Borsa İstanbul F/K'sı neden düşük?

Borsa İstanbul, küresel rakiplerine kıyasla sürekli düşük bir Fiyat/Kazanç (F/K) oranıyla hayatına devam ediyor. Gordon Büyüme Modeli üzerinden enflasyon, faiz oranları ve özsermaye değerleri arasındaki karmaşık ilişkiye atıfta bulunarak olası bir açıklama sunulabilir. Türkiye'nin benzersiz durumunun nasıl ele alınabileceğine ve ülkenin düşük F/K oranını neyin yönlendirebileceğine bir bakalım.

Gordon Büyüme Modeli nedir?

Gordon Büyüme Modeli, bir hisse senedinin gerçek değerini (ing. "intrinsic value") tahmin etmek için yaygın olarak kullanılan bir çerçeve. Bu model, bir hisse senedi değerinin, "sermaye maliyeti üzerine bir özsermaye risk primi eklenerek iskonto edilmiş gelecekteki temettülerinin" bugünkü değerine eşit olduğunu varsayar.

Matematiksel olarak aşağıdaki gibi temsil edilebilir:
F = K / (r - g)

Burada F, hisse senedinin fiyatı; K, şirketin hisse başına düşen karı; r, sermaye maliyeti (faiz oranı); g, kar büyüme oranıdır.

Formülü yeniden düzenleyerek, F/K oranını şu şekilde ifade edebiliriz:
F/K = F / K = 1 / (r - g)

Şimdi, enflasyonun Gordon Büyüme Modeli'nin bileşenleri üzerinde nasıl etkili olduğunu düşünelim. Enflasyon F/K oranının hem payı hem de paydasına etki eder.

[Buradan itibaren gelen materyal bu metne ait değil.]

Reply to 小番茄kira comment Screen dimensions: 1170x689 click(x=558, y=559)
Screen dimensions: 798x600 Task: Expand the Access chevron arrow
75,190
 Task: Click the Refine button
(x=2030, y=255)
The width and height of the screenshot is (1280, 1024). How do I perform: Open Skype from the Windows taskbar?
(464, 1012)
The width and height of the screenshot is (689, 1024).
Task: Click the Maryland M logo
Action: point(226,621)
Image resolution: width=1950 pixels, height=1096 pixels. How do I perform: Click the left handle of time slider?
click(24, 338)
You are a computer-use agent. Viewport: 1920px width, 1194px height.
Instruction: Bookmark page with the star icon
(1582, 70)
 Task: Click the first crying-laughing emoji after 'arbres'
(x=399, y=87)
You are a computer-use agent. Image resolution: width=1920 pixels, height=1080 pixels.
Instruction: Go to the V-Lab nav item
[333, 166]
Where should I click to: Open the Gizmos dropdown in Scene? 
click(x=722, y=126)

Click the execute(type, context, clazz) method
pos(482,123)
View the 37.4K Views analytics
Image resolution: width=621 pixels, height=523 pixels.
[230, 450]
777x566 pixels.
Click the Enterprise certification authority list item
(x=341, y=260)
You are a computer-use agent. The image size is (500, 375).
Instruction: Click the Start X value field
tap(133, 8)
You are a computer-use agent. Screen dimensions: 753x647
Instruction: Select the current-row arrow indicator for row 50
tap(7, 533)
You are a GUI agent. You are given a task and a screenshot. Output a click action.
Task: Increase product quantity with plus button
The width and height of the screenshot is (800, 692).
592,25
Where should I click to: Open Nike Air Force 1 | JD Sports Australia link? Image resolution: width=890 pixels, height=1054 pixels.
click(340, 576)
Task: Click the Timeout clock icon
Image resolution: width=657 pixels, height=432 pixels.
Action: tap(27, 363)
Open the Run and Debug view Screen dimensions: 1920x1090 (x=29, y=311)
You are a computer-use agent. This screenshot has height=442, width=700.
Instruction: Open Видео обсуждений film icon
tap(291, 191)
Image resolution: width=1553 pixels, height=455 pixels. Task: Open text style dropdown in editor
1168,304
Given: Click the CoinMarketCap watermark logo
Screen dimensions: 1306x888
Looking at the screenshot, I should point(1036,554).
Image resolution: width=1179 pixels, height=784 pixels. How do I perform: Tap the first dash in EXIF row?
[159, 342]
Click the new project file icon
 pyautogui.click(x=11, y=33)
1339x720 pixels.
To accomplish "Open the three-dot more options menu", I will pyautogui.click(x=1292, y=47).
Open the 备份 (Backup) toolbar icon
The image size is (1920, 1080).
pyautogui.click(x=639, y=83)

Bir yandan enflasyon, paranın satın alma gücünü erozyona uğratarak gelecekteki nakit akımlarının değerini azaltır (F). Diğer yandan, şirketler enflasyona ayak uydurmak için fiyatlarını artırabilir, bu da karı (K) artırır. Ancak, enflasyon yüksekse, yatırımcılar artan riski telafi etmek için daha yüksek getiri talep edebilir, bu da sermaye maliyetini (r) artırır ve F/K oranını düşürür.

Türkiye'nin düşük fiyat/kazanç oranı

Türkiye'nin F/K oranının nispeten düşük olmasının nedenlerini anlamak için, Türk ekonomisi bağlamında Gordon Büyüme Modeli'nin her bir bileşenini inceleyelim:

  • Kar (K): Türkiye'nin iş dünyası, ekonomik istikrarsızlık, siyasi belirsizlik ve döviz kurlarındaki dalgalanmalar nedeniyle karlılıkta dalgalanmalar yaşamıştır. Sınırlı kar büyümesi, düşük F/K oranı doğurabilir.
  • Sermaye Maliyeti (r): Türkiye'deki faiz oranları tarihsel olarak yüksek olmuştur, bunun başlıca nedeni merkez bankasının enflasyonla mücadele etme çabalarıdır. Yüksek faiz oranları, borçlanmanın maliyetini artırabilir, yatırımları azaltabilir ve ekonomik büyümeyi potansiyel olarak yavaşlatabilir. Bu da kar büyümesini ve F/K oranını düşürme eğilimine yol açabilir.
  • Enflasyon (g): Türkiye son yıllarda yüksek enflasyon oranları ile mücadele etmektedir, bu da Lira'nın satın alma gücünün azalmasına neden olmuştur. Bu durum, yatırımcıları satın alma gücündeki kayıpları telafi etmek için daha yüksek getiri talep etmeye teşvik edebilir, bu da sermaye maliyetini (r) artırır ve F/K oranını düşürür.
  • Özsermaye Risk Prim: Türkiye gibi gelişmekte olan piyasalara yatırım yapmak genellikle politik istikrarsızlık, düzenleyici zorluklar ve sınırlı piyasa derinliği nedeniyle daha yüksek bir risk primi gerektirir. Yüksek özsermaye risk primi, F/K oranını daha da düşürebilir.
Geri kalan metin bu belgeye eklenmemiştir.